Monday, November 24, 2008

Citigroup Bailout: Where is the Outrage?

The government's bailout for Citigroup announced this morning was more extensive than the stories last night suggested, with the taxpayers now on the hook of tens of billions of potential losses and the shareholders getting the shaft too.  It is clear now that Citigroup was near collapse, notwithstanding its protestations of financial health and solvency.

The FDIC is involved in the bailout which says a lot. While the stock market may rally today on this news, it only highlights to me the lack of competence at our major financial institutions and their total lack of credibility.  I seriously doubt that I will ever trust anything said in the future by senior management at any major American financial institution and will certainly not invest money in any of them.  (I will hold my Bank of America shares until I come close to breaking even on them)  If the banks can blow up this easily, destroying a decade of appreciation in their stocks, in pursuit of greed by a few senior managers striving for ever larger bonuses and compensation, then it just becomes way too difficult for an individual investor to figure out.  The only thing that can be said with confidence is that none of them are suitable as a long term investment by an individual, but the stocks of these large financial institutions are at best a temporary investments  for traders.  You know, I never invested in AIG but I always tried to keep informed about its business.  But no matter how much I read, I did not know about the reckless actions of a small unit in London that was underwriting credit default swaps and the overall lack of risk control over that unit. 

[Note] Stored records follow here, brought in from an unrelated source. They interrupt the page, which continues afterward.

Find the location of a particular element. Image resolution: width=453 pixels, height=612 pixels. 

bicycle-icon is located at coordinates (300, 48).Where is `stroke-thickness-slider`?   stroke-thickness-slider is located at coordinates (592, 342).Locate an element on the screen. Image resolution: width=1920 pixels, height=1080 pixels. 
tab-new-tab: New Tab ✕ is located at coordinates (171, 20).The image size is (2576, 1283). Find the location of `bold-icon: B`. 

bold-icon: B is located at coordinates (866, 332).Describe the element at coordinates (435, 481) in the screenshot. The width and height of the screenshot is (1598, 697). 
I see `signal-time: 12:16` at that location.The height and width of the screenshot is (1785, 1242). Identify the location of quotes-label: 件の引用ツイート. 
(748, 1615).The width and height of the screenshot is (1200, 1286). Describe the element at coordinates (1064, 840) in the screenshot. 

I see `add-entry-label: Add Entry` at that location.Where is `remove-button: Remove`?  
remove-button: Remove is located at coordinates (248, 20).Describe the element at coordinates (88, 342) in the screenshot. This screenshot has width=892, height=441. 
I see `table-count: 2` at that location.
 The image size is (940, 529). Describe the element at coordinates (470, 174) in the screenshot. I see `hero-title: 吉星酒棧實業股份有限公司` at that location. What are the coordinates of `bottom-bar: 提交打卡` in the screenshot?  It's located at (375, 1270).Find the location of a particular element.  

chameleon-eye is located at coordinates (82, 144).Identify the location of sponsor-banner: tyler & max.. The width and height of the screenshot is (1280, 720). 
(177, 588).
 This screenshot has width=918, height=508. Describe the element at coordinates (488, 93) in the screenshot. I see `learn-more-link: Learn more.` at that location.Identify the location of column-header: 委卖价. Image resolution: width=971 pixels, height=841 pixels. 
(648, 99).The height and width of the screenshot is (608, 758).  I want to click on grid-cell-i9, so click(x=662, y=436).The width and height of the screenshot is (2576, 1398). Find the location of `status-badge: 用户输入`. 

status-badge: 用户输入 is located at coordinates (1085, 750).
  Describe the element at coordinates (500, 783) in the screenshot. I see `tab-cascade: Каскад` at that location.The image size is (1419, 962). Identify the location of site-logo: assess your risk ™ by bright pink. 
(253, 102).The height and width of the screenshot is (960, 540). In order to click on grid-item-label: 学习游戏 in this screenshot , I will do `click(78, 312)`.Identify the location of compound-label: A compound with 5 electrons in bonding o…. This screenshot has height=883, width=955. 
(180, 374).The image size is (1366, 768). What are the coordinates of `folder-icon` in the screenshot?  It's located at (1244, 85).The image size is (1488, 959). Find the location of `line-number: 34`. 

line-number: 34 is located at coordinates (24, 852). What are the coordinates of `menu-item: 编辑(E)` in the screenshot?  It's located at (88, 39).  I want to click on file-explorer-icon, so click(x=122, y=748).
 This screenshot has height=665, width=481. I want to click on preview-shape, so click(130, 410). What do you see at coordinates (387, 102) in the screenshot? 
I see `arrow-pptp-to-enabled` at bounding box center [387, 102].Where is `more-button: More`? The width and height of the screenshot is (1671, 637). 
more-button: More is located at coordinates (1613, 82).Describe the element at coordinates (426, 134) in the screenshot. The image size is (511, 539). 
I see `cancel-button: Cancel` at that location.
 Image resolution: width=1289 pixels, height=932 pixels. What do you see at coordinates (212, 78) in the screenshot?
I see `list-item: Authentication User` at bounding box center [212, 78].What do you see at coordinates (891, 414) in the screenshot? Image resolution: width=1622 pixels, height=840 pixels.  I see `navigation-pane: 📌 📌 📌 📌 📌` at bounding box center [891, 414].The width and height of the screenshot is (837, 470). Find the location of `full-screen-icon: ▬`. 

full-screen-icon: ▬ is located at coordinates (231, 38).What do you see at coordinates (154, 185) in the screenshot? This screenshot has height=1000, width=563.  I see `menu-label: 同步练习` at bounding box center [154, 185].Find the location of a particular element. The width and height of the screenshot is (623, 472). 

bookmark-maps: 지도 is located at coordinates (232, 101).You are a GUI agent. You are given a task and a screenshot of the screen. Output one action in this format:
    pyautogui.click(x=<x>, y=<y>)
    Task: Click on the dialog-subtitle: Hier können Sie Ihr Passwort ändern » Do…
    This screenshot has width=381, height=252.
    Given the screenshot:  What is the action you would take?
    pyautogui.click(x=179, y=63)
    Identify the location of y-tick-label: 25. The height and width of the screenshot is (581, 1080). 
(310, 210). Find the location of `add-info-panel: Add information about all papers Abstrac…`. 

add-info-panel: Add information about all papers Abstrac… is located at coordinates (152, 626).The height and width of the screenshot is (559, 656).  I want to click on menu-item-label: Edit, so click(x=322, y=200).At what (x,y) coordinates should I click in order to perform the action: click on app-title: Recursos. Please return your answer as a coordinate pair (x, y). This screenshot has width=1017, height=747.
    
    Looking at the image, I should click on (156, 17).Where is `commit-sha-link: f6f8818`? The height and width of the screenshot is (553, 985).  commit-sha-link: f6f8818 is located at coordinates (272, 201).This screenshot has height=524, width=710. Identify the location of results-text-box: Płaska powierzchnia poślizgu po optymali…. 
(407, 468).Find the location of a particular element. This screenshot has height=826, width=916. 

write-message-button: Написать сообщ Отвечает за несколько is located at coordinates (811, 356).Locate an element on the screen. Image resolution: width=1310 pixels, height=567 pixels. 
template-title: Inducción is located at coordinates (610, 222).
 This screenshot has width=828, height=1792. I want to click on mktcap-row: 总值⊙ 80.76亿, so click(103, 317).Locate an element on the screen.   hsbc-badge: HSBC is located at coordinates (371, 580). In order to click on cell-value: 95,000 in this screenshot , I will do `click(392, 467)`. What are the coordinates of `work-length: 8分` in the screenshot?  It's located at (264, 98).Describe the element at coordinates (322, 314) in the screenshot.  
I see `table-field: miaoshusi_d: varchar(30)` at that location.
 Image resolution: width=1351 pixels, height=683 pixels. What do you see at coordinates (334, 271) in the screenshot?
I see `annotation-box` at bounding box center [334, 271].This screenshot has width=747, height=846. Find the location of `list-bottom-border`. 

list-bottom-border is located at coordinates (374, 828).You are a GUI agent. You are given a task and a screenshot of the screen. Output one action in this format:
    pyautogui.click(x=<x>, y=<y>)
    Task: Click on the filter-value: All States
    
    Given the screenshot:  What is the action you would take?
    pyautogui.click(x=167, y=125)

In this latest bailout, the government will guarantee up to 306 billion in Citi assets.  This needs to sink in some.  Citi would absorb up to 29 billion in losses in addition to pre-existing reserves from those assets. After that, the U.S. would absorb 90% of the losses and Citi would be assigned 10%. The government's share of the losses would be absorbed by the Tarp fund and by the FDIC.  Citi will issue 7 billion in preferred stock to the government, divided between TARP and the FDIC, which will pay 8% (for what is apparently a loss guarantee on the 306 billion in crap).  Citi will receive yet another 20 billion from TARP for preferred shares yielding 8% on top of the 25 billion already received that bought preferred shares yielding 5%.    Yahoo! FinanceNYTimes.comThe common shareholders can not receive more than $.01 a share per quarter in dividends for the next 3 years. The government will also receive warrants to purchase common stock at the strike price of $10.61 exercisable within 10 years.  Citi keeps the income from the assets guaranteed by the government.   This deal is better for the common shareholders than what would have happened to them with no deal.   Now, I do not wish to belabor the point, but what about the few people responsible for buying the crap that brought Citi down?  Are they going to have to pay back a nickel of their compensation, well into millions of dollars per year, that was generated by taking extreme risks with leverage and why would the Board of Directors stay in place that authorized this  activity?  With these kind of deals for the titans of finance, it will be difficult for the next Democrat Congress and the Beanpole to resist the entreaties of the automakers for money.  While I certainly believe they are not worthy, I would have to say that the UAW and the American auto companies are at least more deserving of help than the titans of finance who always find a way to land on the feet with hundreds of millions of dollars no matter how much havoc they cause to everyone else. 

Where is the outrage?  This goes way beyond disgusting.  At a minimum, I would hope that every individual shareholder would at least vote against the Board members for however long they remain.